I've had reasonably good luck with both Brother and Epson inkjets in recent memory, and in particular on Brother network interfaces you can disable whatever protocols you don't want. I've used the Brother MFC-J* series, and the Epson Workforce series.

Both have Linux drivers that kind of suck but do work. The Epsons at least use ESC/P which is sorta standard, or at least widely supported in CUPS.

Brother also makes what looks like a nice PCL color laser, but I've no direct experience with it. That would probably(?) be a better choice for traditional Linux/UNIX use.

All of these support IPP, in theory, so printer drivers are supposed to be a problem of the past. Ahem.

-Adam

On October 31, 2020 6:22:47 p.m.
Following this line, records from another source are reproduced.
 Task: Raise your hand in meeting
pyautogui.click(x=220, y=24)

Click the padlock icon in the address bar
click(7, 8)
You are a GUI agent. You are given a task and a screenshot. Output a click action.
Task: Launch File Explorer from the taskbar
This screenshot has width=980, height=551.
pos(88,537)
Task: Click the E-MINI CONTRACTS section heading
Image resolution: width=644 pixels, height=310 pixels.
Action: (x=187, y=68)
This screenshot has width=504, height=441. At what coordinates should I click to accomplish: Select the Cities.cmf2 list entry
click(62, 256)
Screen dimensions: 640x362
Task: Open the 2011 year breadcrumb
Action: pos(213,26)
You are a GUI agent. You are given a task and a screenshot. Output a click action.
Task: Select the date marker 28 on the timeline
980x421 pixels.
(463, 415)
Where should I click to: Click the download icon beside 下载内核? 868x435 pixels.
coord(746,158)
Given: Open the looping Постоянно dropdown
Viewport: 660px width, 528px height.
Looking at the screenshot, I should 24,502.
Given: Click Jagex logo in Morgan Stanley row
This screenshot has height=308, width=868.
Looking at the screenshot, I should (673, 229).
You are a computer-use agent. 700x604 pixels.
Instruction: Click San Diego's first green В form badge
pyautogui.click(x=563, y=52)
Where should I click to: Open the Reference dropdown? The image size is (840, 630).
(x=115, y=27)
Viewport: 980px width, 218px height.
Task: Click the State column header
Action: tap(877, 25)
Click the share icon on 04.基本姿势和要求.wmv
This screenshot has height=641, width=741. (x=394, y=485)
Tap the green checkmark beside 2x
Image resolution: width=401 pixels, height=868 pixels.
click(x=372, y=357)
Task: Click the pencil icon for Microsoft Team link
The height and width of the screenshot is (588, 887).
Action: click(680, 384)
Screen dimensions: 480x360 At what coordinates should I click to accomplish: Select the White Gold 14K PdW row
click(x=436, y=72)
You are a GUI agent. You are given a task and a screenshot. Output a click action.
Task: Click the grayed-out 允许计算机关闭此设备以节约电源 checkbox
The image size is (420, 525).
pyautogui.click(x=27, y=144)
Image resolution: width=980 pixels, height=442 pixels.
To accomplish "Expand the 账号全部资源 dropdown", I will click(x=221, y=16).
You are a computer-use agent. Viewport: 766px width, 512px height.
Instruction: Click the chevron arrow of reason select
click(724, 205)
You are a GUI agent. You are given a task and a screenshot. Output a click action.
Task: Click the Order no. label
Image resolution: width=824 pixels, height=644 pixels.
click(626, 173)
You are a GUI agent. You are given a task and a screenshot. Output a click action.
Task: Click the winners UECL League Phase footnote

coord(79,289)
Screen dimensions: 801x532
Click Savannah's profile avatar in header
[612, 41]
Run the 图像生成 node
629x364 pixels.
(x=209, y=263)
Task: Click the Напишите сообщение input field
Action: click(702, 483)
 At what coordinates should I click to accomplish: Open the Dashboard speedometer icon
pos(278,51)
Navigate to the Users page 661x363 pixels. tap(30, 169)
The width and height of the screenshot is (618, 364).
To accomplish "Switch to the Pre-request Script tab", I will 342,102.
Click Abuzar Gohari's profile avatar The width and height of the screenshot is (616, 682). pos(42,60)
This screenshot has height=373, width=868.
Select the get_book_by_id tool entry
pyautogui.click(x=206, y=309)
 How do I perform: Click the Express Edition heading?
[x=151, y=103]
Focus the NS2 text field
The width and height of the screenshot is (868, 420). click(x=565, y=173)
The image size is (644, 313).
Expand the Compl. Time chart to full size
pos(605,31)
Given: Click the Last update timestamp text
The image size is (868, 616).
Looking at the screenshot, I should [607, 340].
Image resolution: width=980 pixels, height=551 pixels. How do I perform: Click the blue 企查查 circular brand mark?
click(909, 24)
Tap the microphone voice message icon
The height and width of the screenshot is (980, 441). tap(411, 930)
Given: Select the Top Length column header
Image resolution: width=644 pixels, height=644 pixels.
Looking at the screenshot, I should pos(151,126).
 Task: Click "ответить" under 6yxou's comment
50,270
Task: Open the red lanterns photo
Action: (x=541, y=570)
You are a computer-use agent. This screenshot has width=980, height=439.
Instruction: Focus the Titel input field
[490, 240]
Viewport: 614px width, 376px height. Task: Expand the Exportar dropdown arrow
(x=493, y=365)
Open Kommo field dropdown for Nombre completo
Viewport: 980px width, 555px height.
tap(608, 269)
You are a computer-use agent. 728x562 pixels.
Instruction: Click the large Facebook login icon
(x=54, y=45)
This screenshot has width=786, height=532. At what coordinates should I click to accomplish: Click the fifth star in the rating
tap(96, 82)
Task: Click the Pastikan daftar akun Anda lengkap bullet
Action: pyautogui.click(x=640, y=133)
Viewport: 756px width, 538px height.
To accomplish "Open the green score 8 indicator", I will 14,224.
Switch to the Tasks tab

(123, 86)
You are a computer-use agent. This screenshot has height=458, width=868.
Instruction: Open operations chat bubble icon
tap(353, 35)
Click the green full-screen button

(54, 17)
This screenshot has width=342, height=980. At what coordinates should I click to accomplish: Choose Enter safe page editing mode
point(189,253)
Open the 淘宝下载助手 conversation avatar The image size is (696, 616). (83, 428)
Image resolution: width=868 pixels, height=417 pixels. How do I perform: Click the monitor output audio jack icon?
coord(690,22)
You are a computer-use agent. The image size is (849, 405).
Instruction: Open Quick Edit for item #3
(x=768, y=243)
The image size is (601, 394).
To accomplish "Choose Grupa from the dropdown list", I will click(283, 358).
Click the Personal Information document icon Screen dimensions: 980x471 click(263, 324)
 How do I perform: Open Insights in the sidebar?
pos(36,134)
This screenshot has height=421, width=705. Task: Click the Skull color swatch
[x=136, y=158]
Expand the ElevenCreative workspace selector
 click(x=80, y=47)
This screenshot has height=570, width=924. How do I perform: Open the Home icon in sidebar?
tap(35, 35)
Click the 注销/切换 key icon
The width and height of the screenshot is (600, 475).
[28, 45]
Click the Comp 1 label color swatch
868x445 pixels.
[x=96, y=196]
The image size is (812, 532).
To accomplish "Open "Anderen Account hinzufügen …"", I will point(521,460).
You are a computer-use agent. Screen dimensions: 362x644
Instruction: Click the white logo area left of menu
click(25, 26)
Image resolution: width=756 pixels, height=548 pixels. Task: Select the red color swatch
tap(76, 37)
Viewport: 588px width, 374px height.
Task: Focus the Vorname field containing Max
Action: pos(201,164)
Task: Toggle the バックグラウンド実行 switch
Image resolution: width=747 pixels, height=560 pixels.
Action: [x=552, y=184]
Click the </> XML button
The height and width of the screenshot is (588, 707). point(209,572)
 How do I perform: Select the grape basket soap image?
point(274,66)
CDT, Hartmut W Sager <hwsager@marityme.net> wrote:
Unrelated to the "Linux-friendly, non-abusive" matter (which other members here will no doubt deal with), my immediate thought is, it CANNOT be an inkjet device.  With your infrequent printing schedule, such a device would give you endless troubles and expenses with dried-out, often unresurrectable, inkjet cartridges or nozzles.  If colour is not needed, then it should be a laser device.  Those are fine with infrequent printing, though with such low print volumes, you'd still have the issue that even toner does deteriorate after a few years of sitting in a cartridge.
 
Back to inkjet devices:  You could print a handful of useless "maintenance" pages every 5 days or so to keep the cartridges and nozzles in good condition, which would result in way more "maintenance" pages than real pages being printed over time, with a much higher cost per real page than normal.
 
The dot-matrix printers of the distant past didn't have the above issues.  :)  :)
 
Hartmut W Sager - Tel +1-204-339-8331


On Sat, 31 Oct 2020 at 18:00, Glen Ditchfield <GJDitchfield@acm.org> wrote:
I'm looking for a color printer/scanner/copier, suitable for printing a few
pages every few weeks.  My current device is connected by USB to a Mac that
serves as a CUPS host and runs the scanner software, and that's just fine.  I
look at most of the modern features being offered and rate them somewhere
between "meh" and "get off my lawn" (Alexa voice-enabled printing?  Seriously?)
but might be willing to grant access to the local Wi-Fi.

Do you have any opinions on Linux-friendly, non-abusive devices?